Alirman Sori |
JAKARTA - Suasana 'gaduh' menyelimuti Dewan Perwakilan Daerah (DPD) menjelang pengambilan sumpah dan janji anggota DPD RI periode 2019-2024. Persoalan mendasar yang memicu kegaduhan terkait tata tertib pemilihan pimpinan DPD.
Sejumlah anggota incumbent yang terpilih kembali memprotes hasil kerja tim kerja tatib yang dinilai
cacat formil, karena tidak malalui tata cara dan mekanisme aturan yang berlaku. Perseteruan ini telah terasa sejak terjadinya pemangkasan masa jabatan pimpinan DPD periode 2014-2019 lalu dari lima tahun menjadi dua setengah tahun, sehingga terbentuk dua kubu pendukung.
Perseteruan dua kelompok itu semakin memanas dan berlanjut untuk pemilihan pimpinan periode 2019-2024. Persaingan semakin meruncing ditandai dengan ada aksi penolakan pemberlakuan tatib baru oleh kelompok yang merasa calon mereka dirugikan atas tatib yang baru.
Diprediksi, pada 1 oktober 2019 besok, memasuki pemilihan pimpinan DPD RI, suasana sidang paripurna DPD RI bakal ramai terhadap aksi penolakan tatib yang kelahiranya diduga cacat formil dan tidak prosedural.

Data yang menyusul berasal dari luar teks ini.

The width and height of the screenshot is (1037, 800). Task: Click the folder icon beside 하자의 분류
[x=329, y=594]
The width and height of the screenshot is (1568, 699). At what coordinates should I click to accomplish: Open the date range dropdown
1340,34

Bahkan, aksi yang lebih parah adalah adanya calon oknum pimpinan DPD RI melakukan intervensi untuk mendapatkan dukungan.
Anggota DPD RI terpilih asal Sumatera Barat, Alirman Sori ketika dimintai penjelasannya tadi siang, perihal kondisi terkini menjelang pemilihan pimpinan DPD RI, mengakui dinamika pemilihan pimpinan DPD RI, menghangat, terutama adanya aksi menolak pemberlakuan tatib baru yang diduga kontroversial, cacat formil dan prosedural.
Menurut dia, persoalan tatib menghangat, karena adanya pasal tertentu di dalam tatib dinilai mendegradasi hak politik seseorang maju sebagai calon pimpinan DPD RI, misalnya tidak pernah
mendapat saksi pelanggaran tatib, pelanggaran kode etik dan tidak bersatatus sebagai tersangka.

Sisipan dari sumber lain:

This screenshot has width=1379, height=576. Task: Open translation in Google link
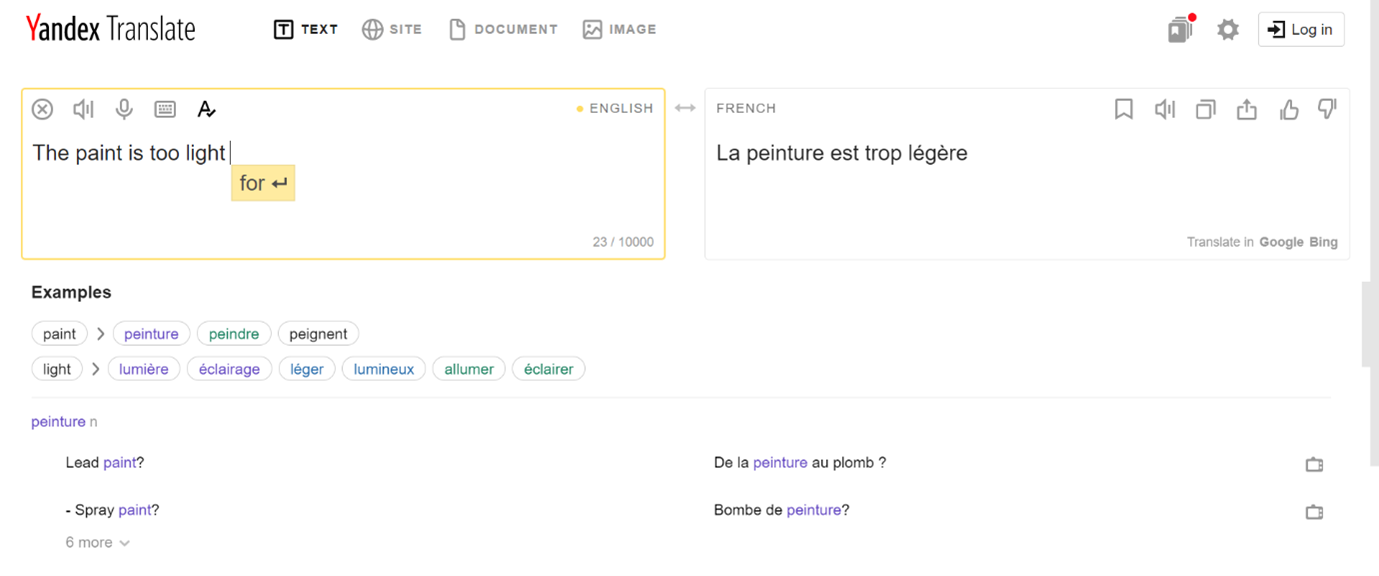tap(1281, 242)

"Sementara mereka terpilih sebagai anggota DPD, secara aturan berhak memilih dan dipilih menduduki jabatan tertentu," ujar Alirman Sori.
Memanasnya suasana politik menjelang pemilihan pimpinan DPD RI, menurut Alirman Sori, adalah hal yang biasa. "Memang politik itu pergerakannya lebih cepat dibandingkan kecepatan pesawat tempur, jenis minyaknya berkelas avtur, jadi pembakaran cepat sekali," kata Also panggilan akrabnya.

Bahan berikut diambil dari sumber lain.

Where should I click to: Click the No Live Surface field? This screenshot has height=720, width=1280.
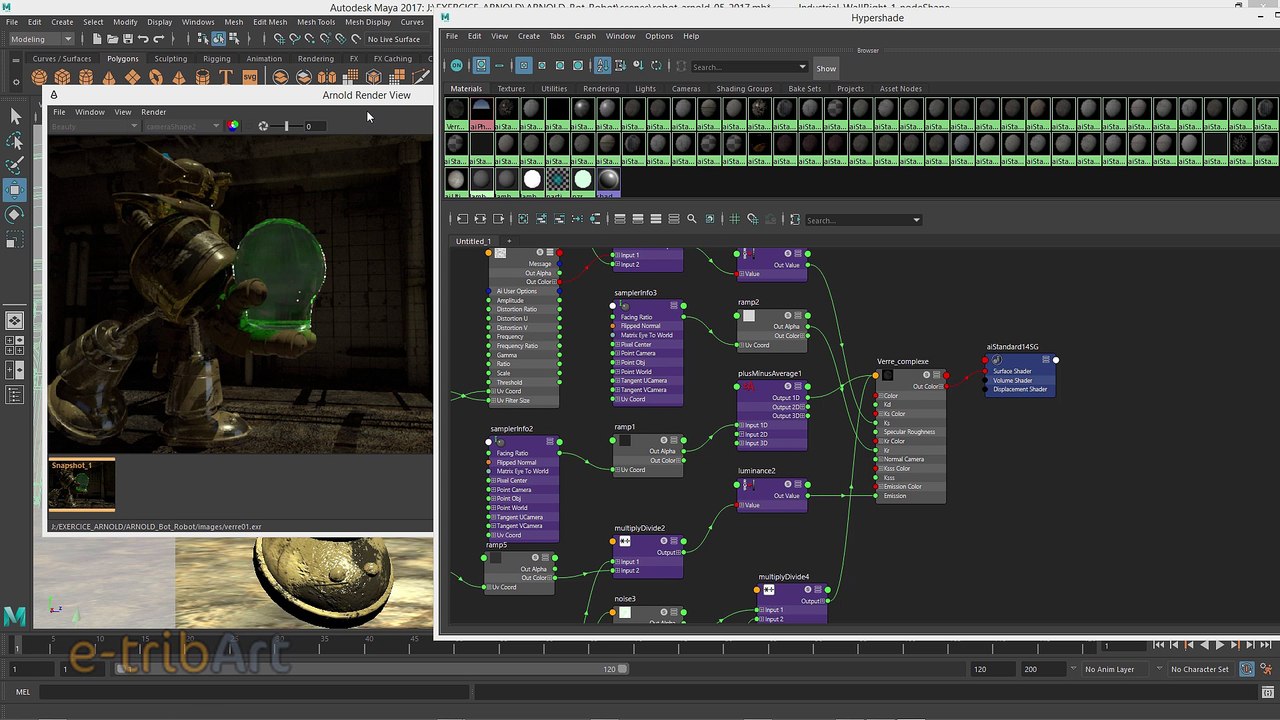pyautogui.click(x=394, y=39)
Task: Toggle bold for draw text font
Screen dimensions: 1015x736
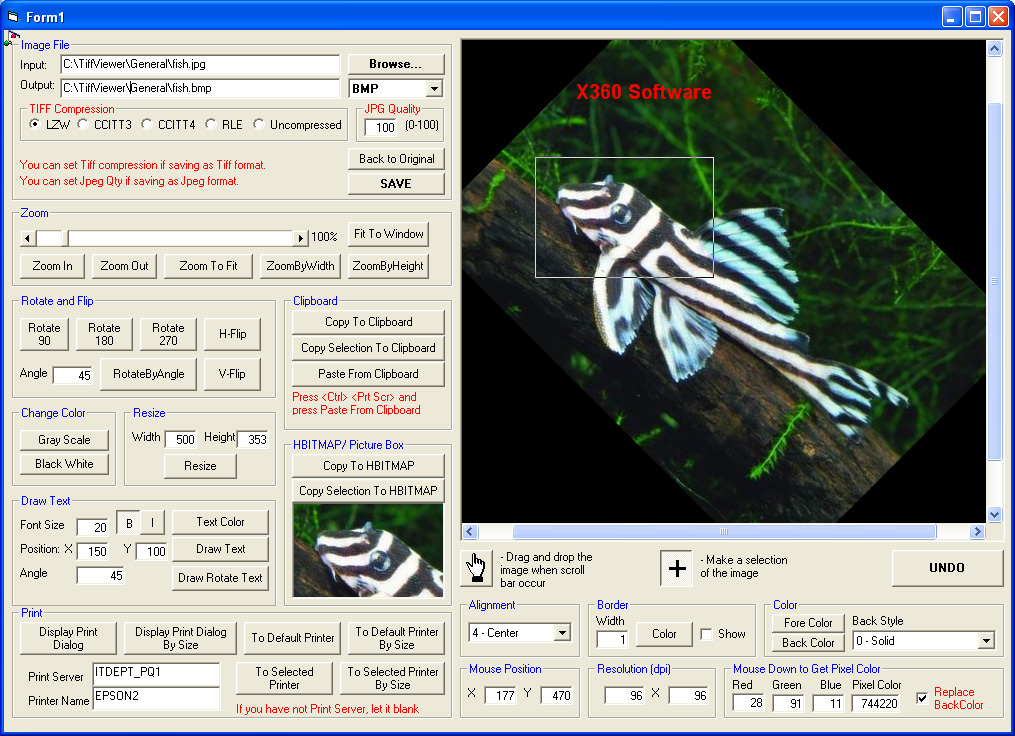Action: pyautogui.click(x=127, y=522)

Tetapi secepat apapun kecepatan politik bergerak, tidak boleh melanggar aturan. "Ibarat teori sumbu, sekencang apapun bergeraknya sebuah motor, jari-jarinya tetap berada pada sumbunya," lanjut Also.
Ketika ditanya tentang adanya calon pimpinan DPD RI yang mengancam untuk mendukung, Alirman Sori, kaget. "Kalau itu benar adanya mesti dilawan. Tidak ada haknya untuk mengacam hak konstitusional seseorang mendukung atau tidak mendukung. Kapan perlu laporkan," katanya.
Jika dirinya mengalami itu, Alirman memastikan melawan, sekaligus mengkampanyekan untuk tidak
memilih anggota demikian. "Baru dalam kapasitas bakal calon sudah ancam, apalagi sudah jadi pimpinan, bahaya, bisa berantakan," ujar dia.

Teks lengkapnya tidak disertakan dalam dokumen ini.